Commonality Variability Analysis (CVA) is a systematic technique for discovering abstractions from requirements. Instead of choosing patterns first, you build a matrix showing what's COMMON (constant across use cases) vs what VARIES (differs between cases). Patterns emerge naturally from the matrix structure.

Core Insight: Rows (commonalities) map to Strategy pattern. Columns (variabilities) map to Abstract Factory pattern. The matrix reveals whether abstraction is needed at all.

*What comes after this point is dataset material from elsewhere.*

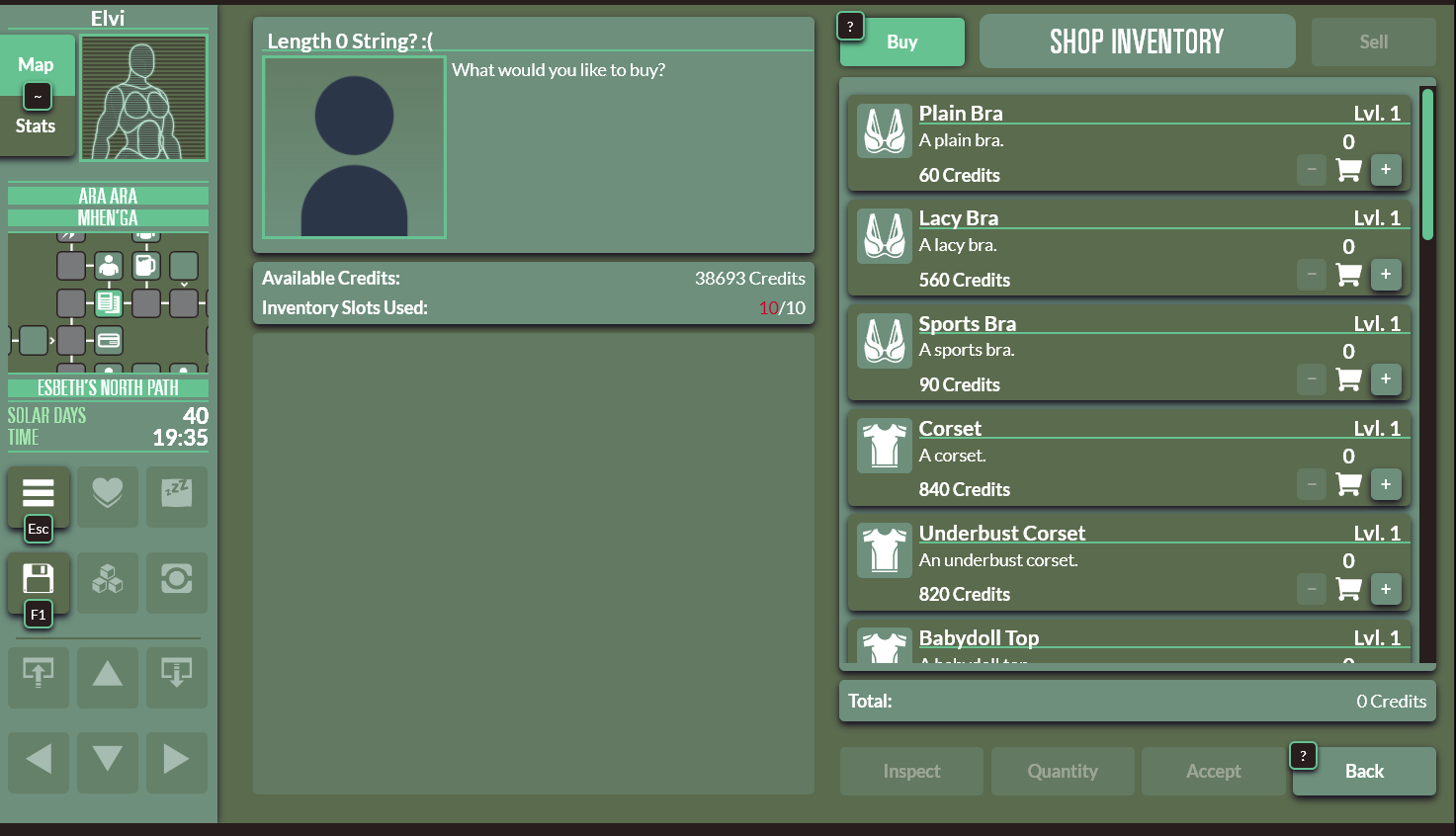Click the Accept button
1456x836 pixels.
1213,772
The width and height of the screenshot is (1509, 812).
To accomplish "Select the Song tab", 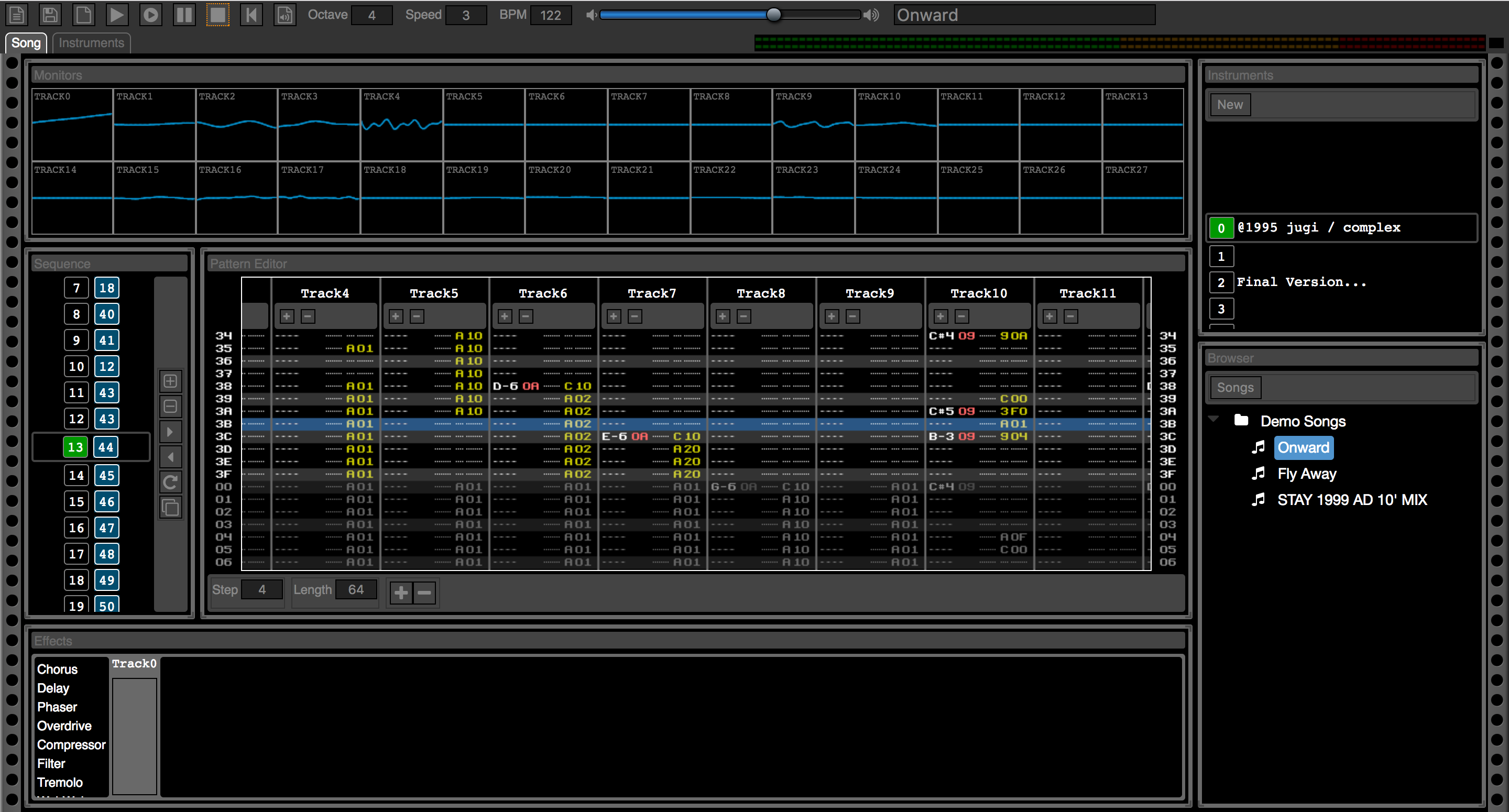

From CLAUDE.md Design Philosophy: "Greatest vulnerability is wrong or missing abstraction." CVA prevents wrong abstractions by making pattern selection evidence-based, not intuition-based.

Triggers

Activate CVA when you encounter:

• discover abstractions for [domain]
• run CVA analysis on [requirements]
• commonality variability analysis
• prevent wrong abstraction
• what patterns emerge from [use cases]

Quick Reference

Phase	Purpose	Input	Output	Time
1. Identify Commonalities	Find what's constant across ALL use cases	Use cases/requirements	List of commonalities (matrix rows)	5-10 min
2. Identify Variabilities	Find what VARIES between use cases	Commonalities + use cases	List of variabilities (matrix columns)	5-10 min
3. Build Matrix	Visualize commonality × variability relationships	Rows + columns	CVA matrix (Markdown table)	5-15 min
4. Map to Patterns	Translate matrix structure to design patterns	Completed matrix	Pattern recommendations + rationale	5-10 min
5. Validate & Handoff	Validate choices, route to appropriate agents	Pattern recommendations	Validation report + ADR stub	5-10 min

Total Time: Quick (15 min), Standard (30 min), Deep (60 min)

When to Use

Use CVA when:

• Facing 2+ similar but varying requirements
• About to select a design pattern (validate with CVA first)
• Refactoring code with duplicated logic
• Need evidence for abstraction decisions (ADR material)
• Team debates whether to abstract (make implicit explicit)

Do NOT use CVA when:

• Only 1 use case exists (wait for 2nd per YAGNI)
• Pattern is obvious and uncontested (don't over-analyze)
• Time-critical decision (<15 min available, use intuition)
• Requirements are still highly uncertain (premature)

Process

Phase 1: Identify Commonalities

Purpose: Establish what is ALWAYS true across ALL use cases. This becomes the stable foundation.

Steps:

1. Start with first use case: What does it need? List all capabilities.
2. Add second use case: What do BOTH need? Extract shared capabilities.
3. For each additional use case: What do ALL cases need?
4. Document as matrix ROWS: Each row is a commonality present in every use case.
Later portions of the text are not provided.